There's more: Unfortunately for Donohue, the clinical definition of pedophilia is not at issue here; what's at issue is the legal definition of child abuse. "Adolescence" is not a legal term; indeed, it's not even a medical term, because the criteria by which adolescence may be gauged are vague. There are kids who are physically mature and emotionally very much children; the reverse is also true.

More important, adolescents or not, children put their faith, literally and metaphorically, in priests. They trust them, and when that faith is shattered by the ever-so-inconsequential inappropriate touching, a young human life is damaged. The amount of concern Donohue shows for the victims is tiny. In his view, the priests are the real victims.

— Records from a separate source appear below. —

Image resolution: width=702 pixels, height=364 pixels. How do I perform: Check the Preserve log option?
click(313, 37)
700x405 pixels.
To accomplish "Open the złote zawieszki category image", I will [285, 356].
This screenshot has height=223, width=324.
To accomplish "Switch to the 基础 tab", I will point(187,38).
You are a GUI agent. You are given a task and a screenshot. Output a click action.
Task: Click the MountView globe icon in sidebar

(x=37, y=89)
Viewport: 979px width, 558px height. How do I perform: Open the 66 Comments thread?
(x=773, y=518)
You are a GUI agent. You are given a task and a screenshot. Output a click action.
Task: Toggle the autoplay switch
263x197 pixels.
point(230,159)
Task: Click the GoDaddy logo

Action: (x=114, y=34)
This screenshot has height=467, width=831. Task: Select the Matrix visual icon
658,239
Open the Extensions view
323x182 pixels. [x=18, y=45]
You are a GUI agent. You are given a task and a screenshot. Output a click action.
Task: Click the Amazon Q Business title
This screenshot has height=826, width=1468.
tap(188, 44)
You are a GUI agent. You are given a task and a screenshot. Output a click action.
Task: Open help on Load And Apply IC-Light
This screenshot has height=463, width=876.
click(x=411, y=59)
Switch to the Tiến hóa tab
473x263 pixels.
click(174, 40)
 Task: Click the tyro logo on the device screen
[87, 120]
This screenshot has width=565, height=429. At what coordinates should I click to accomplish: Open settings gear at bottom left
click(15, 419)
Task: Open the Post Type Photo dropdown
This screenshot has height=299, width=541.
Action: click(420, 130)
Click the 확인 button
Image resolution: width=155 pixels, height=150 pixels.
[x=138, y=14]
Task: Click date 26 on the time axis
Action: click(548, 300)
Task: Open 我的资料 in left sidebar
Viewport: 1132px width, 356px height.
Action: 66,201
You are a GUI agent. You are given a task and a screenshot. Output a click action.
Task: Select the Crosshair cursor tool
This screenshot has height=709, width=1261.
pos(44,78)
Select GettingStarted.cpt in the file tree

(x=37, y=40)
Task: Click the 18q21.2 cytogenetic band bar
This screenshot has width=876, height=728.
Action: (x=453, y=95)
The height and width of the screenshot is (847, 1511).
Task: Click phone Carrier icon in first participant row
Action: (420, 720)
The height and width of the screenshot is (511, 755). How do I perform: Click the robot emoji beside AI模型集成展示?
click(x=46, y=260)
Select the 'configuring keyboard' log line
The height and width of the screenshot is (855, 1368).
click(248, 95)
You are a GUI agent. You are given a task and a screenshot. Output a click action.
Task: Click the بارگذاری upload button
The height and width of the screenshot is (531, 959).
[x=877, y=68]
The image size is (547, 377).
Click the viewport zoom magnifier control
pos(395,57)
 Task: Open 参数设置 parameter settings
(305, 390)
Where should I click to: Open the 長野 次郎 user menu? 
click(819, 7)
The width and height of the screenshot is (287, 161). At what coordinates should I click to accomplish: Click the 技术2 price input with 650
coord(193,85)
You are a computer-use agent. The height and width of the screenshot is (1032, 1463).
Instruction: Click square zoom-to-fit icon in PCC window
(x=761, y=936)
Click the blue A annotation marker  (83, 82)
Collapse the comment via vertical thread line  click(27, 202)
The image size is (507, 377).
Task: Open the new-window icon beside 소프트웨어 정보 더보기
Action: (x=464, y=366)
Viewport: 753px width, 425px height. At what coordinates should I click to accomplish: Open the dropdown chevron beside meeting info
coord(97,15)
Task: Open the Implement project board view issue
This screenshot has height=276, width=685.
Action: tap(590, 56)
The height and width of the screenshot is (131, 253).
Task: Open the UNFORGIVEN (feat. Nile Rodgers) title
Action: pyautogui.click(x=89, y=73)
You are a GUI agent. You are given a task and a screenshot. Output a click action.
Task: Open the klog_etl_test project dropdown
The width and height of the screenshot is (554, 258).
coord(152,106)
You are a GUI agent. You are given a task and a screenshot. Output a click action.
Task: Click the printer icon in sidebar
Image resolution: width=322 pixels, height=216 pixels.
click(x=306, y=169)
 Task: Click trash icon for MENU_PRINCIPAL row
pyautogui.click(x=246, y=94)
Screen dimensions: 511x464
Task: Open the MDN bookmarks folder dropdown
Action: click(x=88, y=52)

Bully Bill and the U.S. Catholic bishops have lost control of the narrative.  When that happens, the usual course taken by people with any wisdom or dignity who insist they're being unfairly maligned by a prevailing narrative is either to remain silent and let circumstances vindicate them, or to offer as many documents and unvarnished pieces of evidence as they can possibly submit to show us that they're not guilty as charged.

When they ratchet up the bullying, the belligerent shouting, and the blame game instead, they only give us more reason to think something really is fundamentally wrong with them.  And what people are saying about them must be true.  And that they've lost control of the narrative for a good reason: because increasing numbers of people recognize that the morally corrupt diversionary tactics are designed to hide the moral rottenness of those doing the bullying, the shouting, and the blame-shifting.